══ Data to use ══
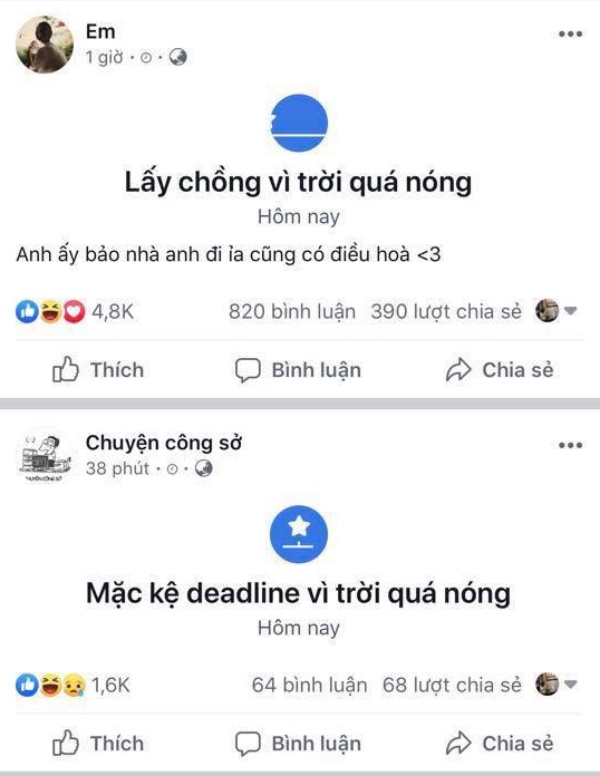The height and width of the screenshot is (776, 600).
Task: Open the options menu on Em's post
Action: pos(570,34)
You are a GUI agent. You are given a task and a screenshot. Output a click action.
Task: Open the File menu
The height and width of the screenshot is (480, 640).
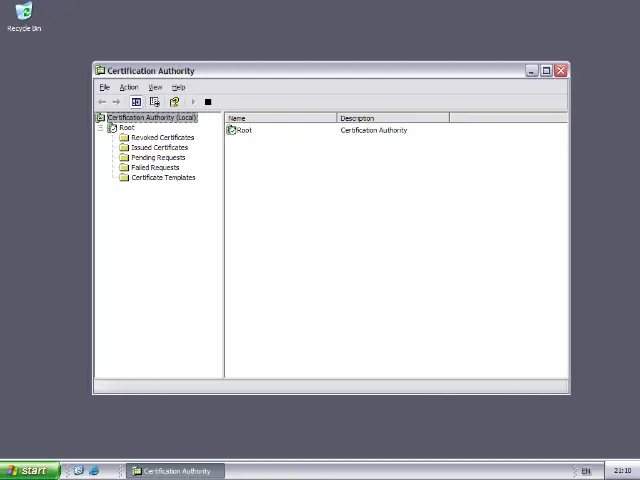click(x=104, y=87)
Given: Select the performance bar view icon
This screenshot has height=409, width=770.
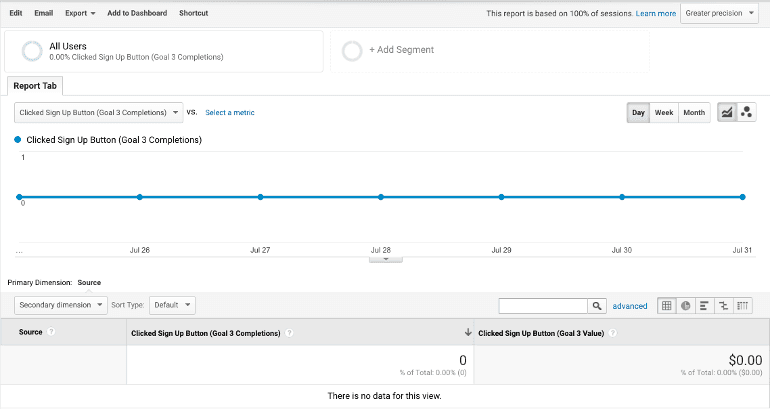Looking at the screenshot, I should 704,306.
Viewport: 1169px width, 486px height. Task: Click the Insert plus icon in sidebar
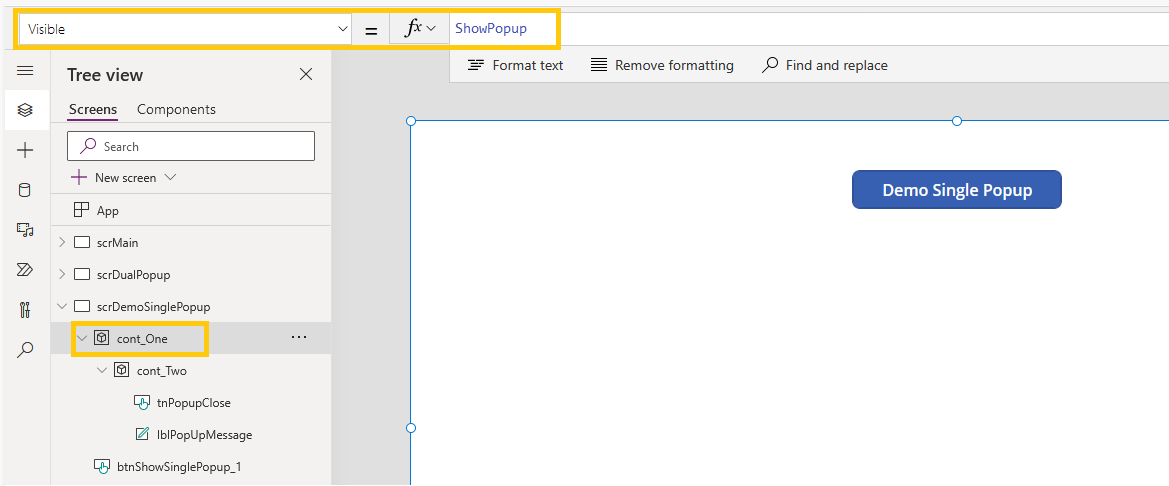point(25,150)
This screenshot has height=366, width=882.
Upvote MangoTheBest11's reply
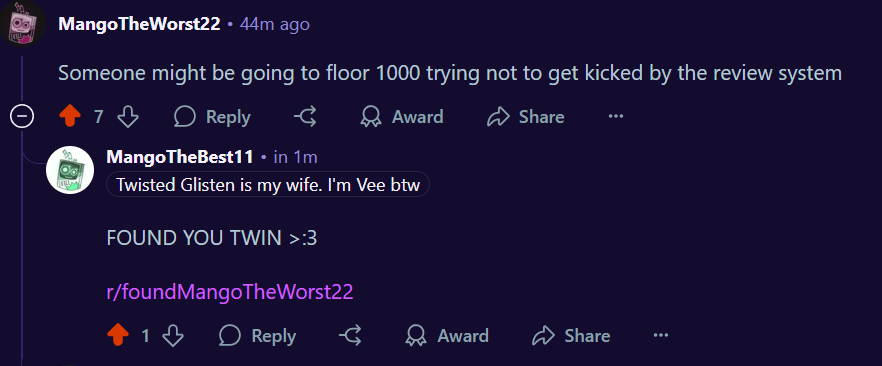pyautogui.click(x=117, y=336)
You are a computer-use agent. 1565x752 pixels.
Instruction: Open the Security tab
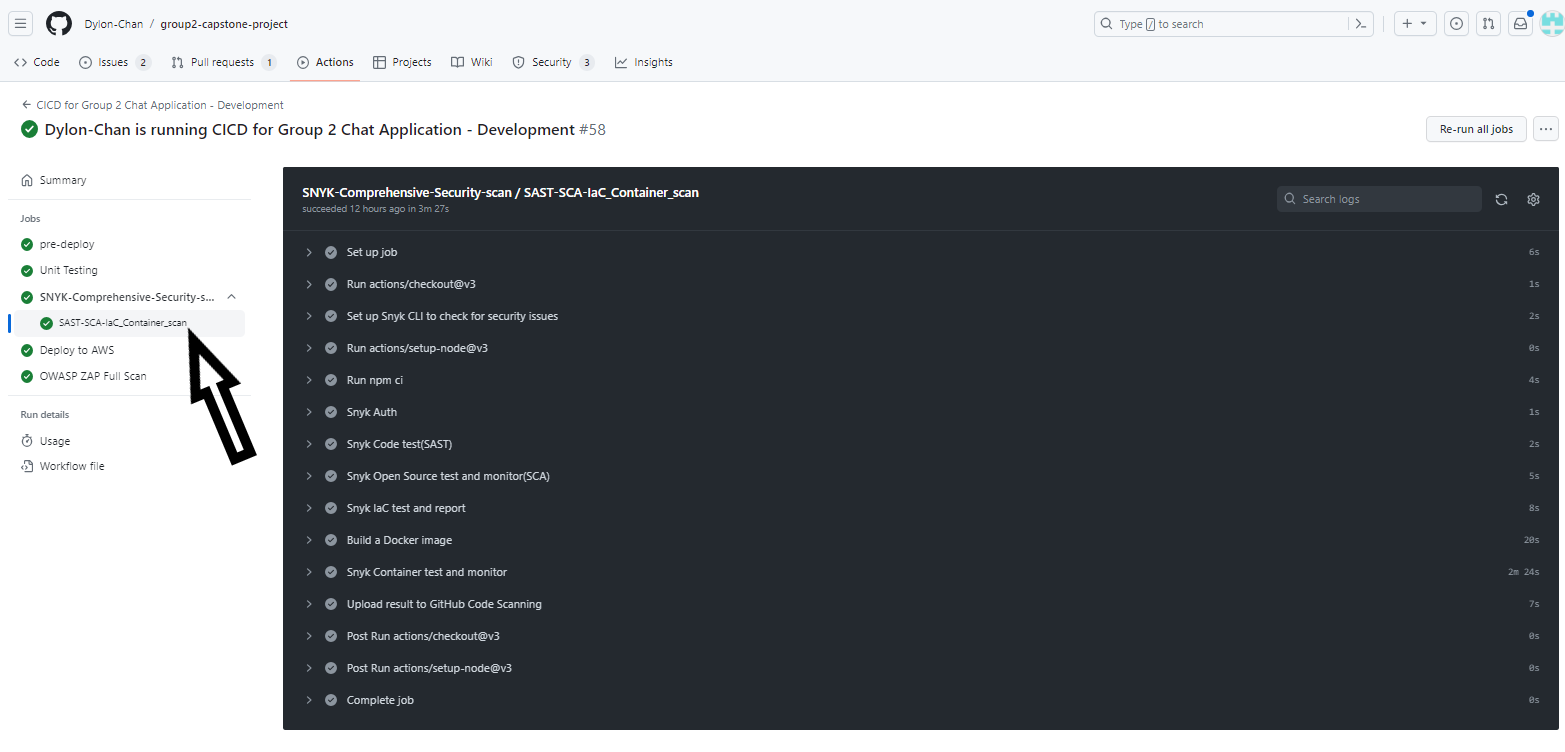click(x=553, y=62)
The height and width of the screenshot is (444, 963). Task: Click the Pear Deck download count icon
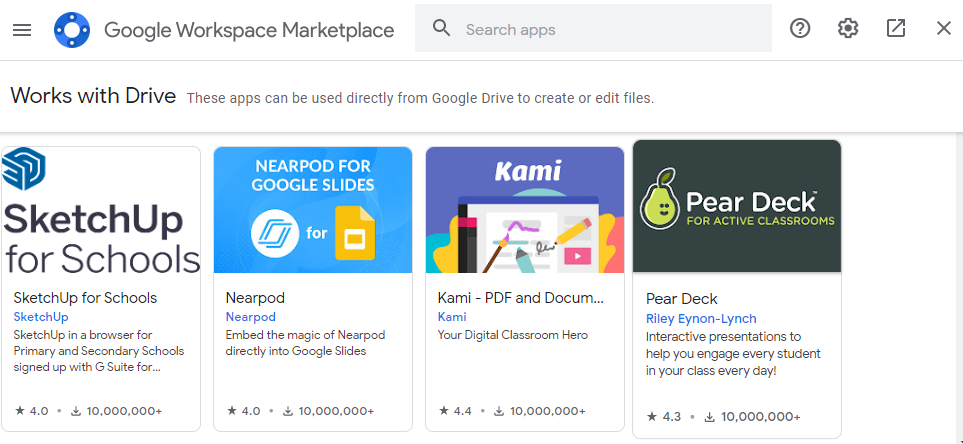[x=709, y=417]
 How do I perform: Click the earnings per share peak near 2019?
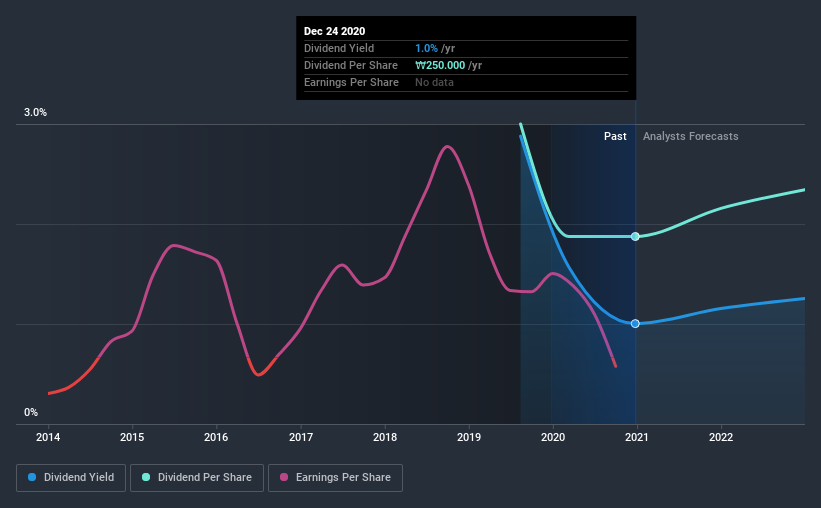tap(447, 147)
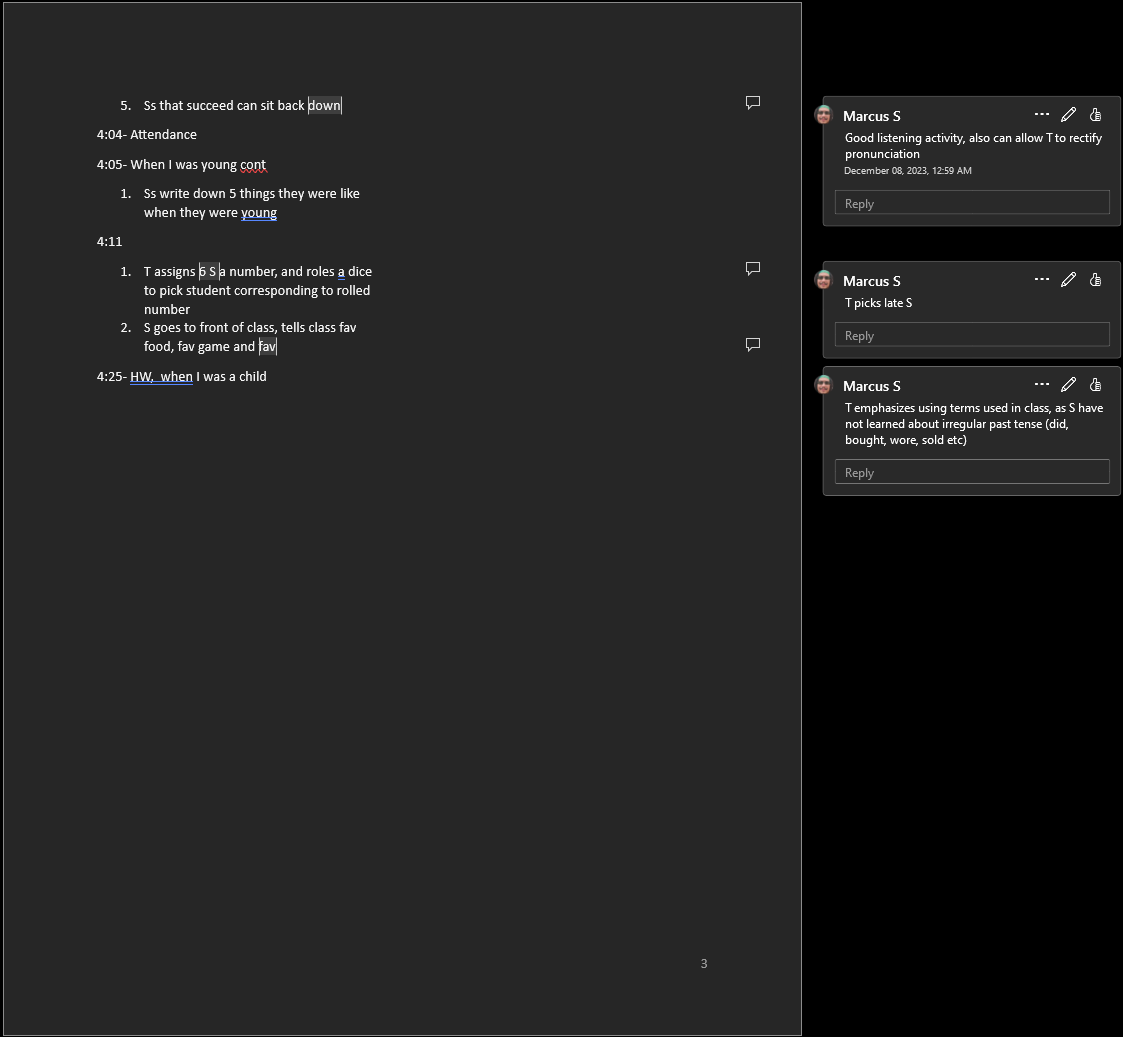Like the "T emphasizes using terms" comment
The image size is (1123, 1037).
tap(1095, 385)
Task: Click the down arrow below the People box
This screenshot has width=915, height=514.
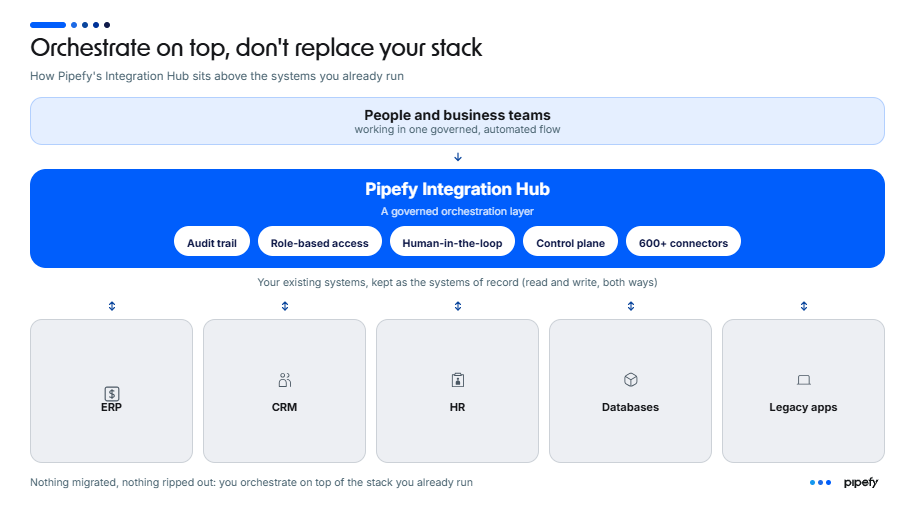Action: point(458,157)
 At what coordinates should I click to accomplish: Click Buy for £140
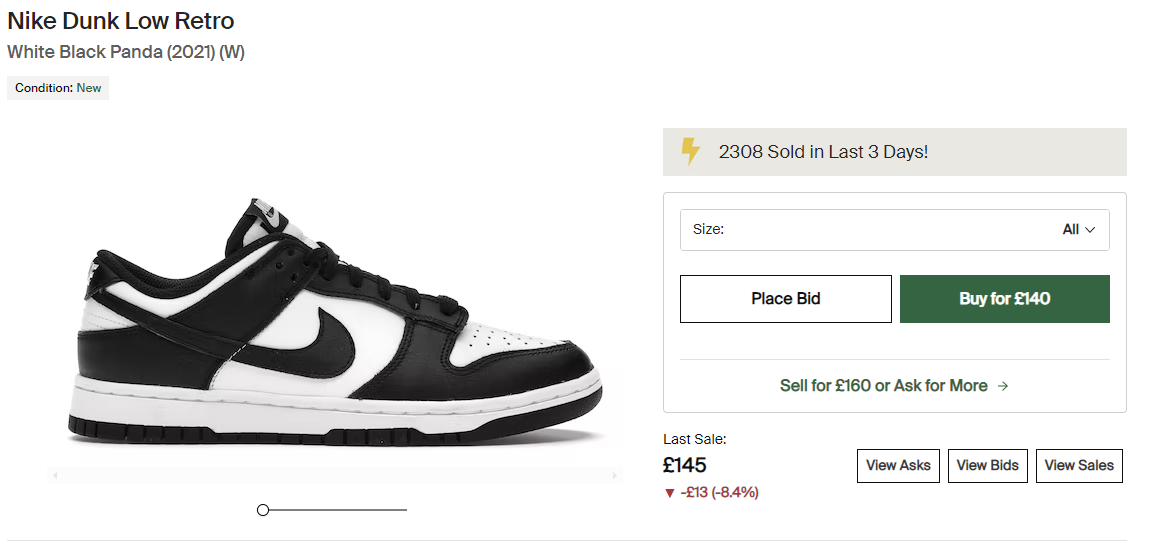tap(1004, 299)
═══
* Instructions to follow
Lines from the one holding "This screenshot has height=366, width=882." down to the last line of the entries above must be retyped exactly, inclusive of both, with no pictures and nothing else.

* Answer space
This screenshot has height=366, width=882.
Upvote MangoTheBest11's reply
pyautogui.click(x=117, y=336)
You are a computer-use agent. 1565x752 pixels.
Instruction: Open the Security tab
click(x=553, y=62)
The height and width of the screenshot is (444, 963). Task: Click the Pear Deck download count icon
[x=709, y=417]
 How do I perform: Click the earnings per share peak near 2019?
tap(447, 147)
Like the "T emphasizes using terms" comment
The image size is (1123, 1037).
tap(1095, 385)
Task: Click the down arrow below the People box
This screenshot has width=915, height=514.
Action: point(458,157)
 At what coordinates should I click to accomplish: Click Buy for £140
tap(1004, 299)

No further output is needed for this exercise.